=== Problem to work on ===
From the line that holds "Where should I click to: Expand" to the end of the records, reproduce every line exactly. No pictures.

=== Provided material ===
"""

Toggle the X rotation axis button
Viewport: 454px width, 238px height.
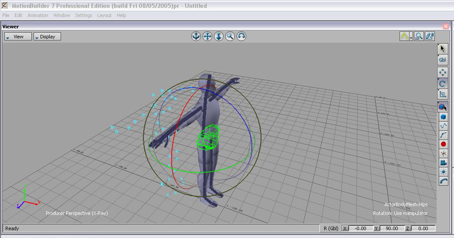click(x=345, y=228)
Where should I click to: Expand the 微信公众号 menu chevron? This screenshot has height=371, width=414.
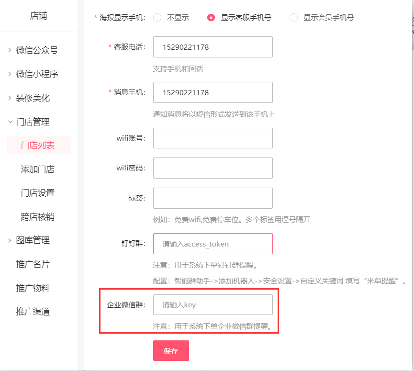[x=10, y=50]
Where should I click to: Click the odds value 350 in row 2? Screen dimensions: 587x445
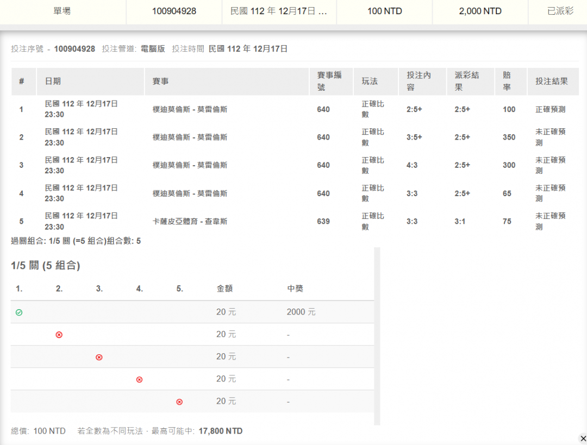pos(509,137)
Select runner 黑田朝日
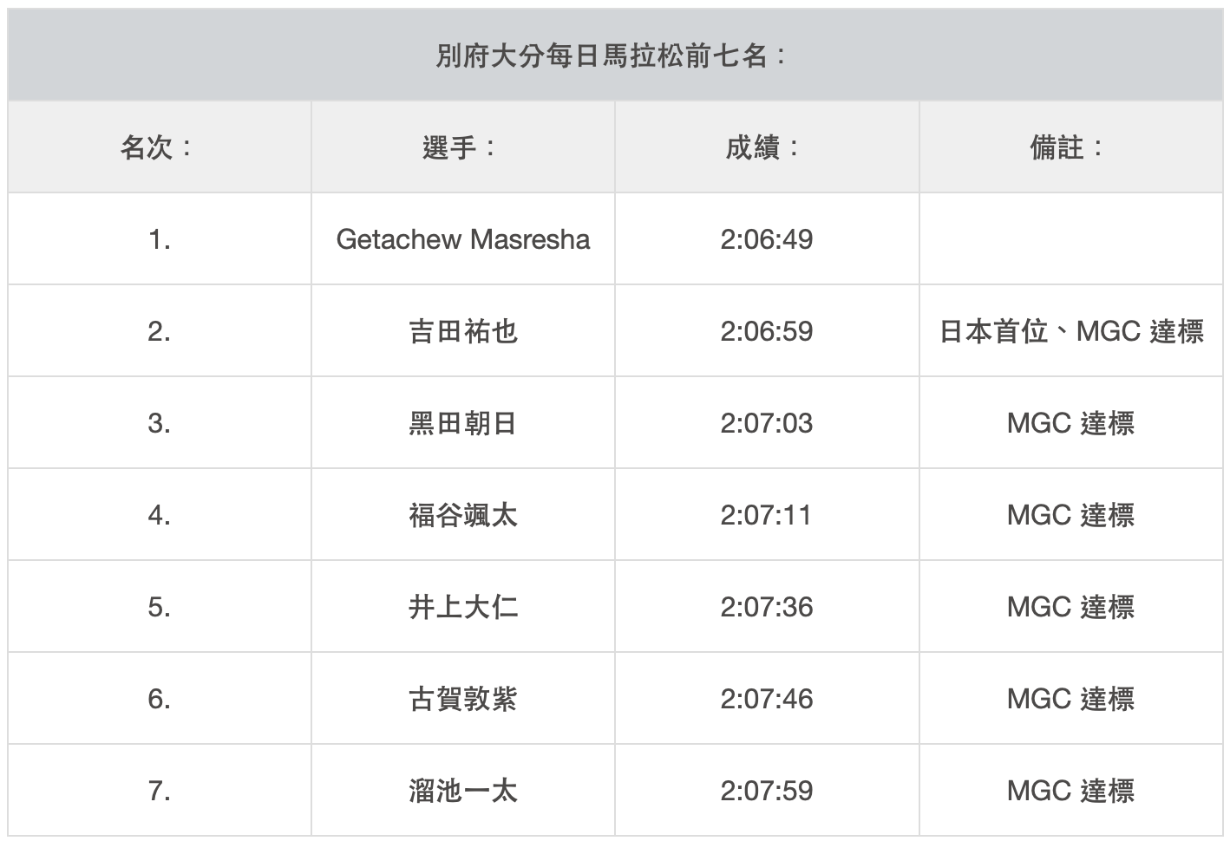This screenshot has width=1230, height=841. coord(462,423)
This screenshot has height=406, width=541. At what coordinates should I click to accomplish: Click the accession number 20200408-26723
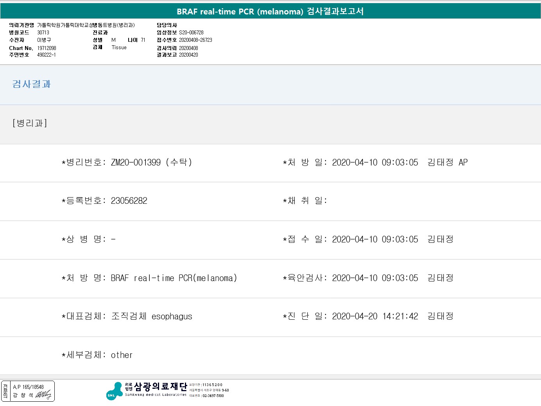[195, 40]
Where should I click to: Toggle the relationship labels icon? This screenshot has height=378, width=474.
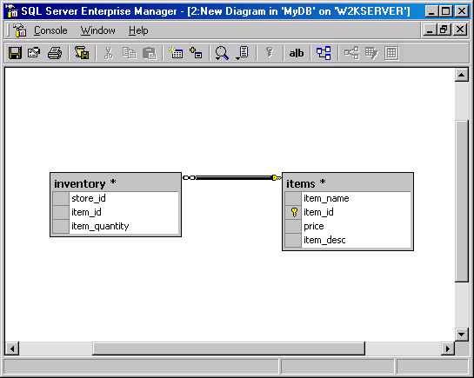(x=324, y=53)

"""

=== Exercise result ===
Where should I click to: Expand the 微信公众号 menu chevron? This screenshot has height=371, width=414.
[x=10, y=50]
Where should I click to: Click the odds value 350 in row 2? Screen dimensions: 587x445
pos(509,137)
Select runner 黑田朝日
This screenshot has width=1230, height=841. coord(462,423)
This screenshot has height=406, width=541. At what coordinates should I click to accomplish: Click the accession number 20200408-26723
[195, 40]
Where should I click to: Toggle the relationship labels icon? This screenshot has height=378, width=474.
(x=324, y=53)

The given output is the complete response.